I got to know Howard when I joined the Shepherd’s Gate board in 2000. Shepherd’s Gate, with campuses in Livermore and Brentwood, serves women and their children with a long-term program helping them change their lives through the love of Jesus.
He was in one of his several terms as board chair (he served more than 20 years on the board). By then, I had served on many secular non-profit boards, but this was my first faith-based board.
I have never forgotten one of his early pieces of advice. He counseled to check my business mind at the door before the board meeting because God’s ways often are not our ways. And, as I have come to learn, for most of us God doesn’t lay out the plans he has for us beyond the next step we are to take.
Howard’s core advice has served me very well for the last 18 years as I have seen God unfold delightful surprises when we have stepped out in faith.

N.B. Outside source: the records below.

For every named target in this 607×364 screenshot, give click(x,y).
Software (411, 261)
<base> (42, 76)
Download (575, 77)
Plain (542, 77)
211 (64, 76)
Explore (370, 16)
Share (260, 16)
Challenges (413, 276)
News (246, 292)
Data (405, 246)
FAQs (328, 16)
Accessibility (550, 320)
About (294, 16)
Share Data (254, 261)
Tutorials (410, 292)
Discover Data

His family and friends will miss him greatly, but we will celebrate that he’s home with Jesus and reunited with former Shepherd’s Gate CEO Steve McRee who passed in 2017.
I notified a few friends of his passing and one wrote back, “Howard was extremely generous” Another wrote that he was such a “gentle soul.”
During the memorial service last Saturday, many speakers touched on those qualities as well as many others that made Howard such a special person. As the family and friends shared thoughts during the two-hour service, a few lessons he taught his family struck me.
Howard and his family were acknowledged as one of the pillars of the church. His daughter, Dana Hotton, shared that the family took its turn to clean the church after Sunday services. The oldest two daughters vacuumed, the younger daughters picked up papers while Howard and Phyllis cleaned the restrooms.
She also said he emphasized respecting all people. Driving along a road, one the daughters made fun of a hitchhiker. Howard stopped the car, backed it up, rolled down the window and asked the offender if she had something to say to the man.
I also got a kick out of the requirement for road trips—binoculars to stop lurking highway patrol officers. I identify with that.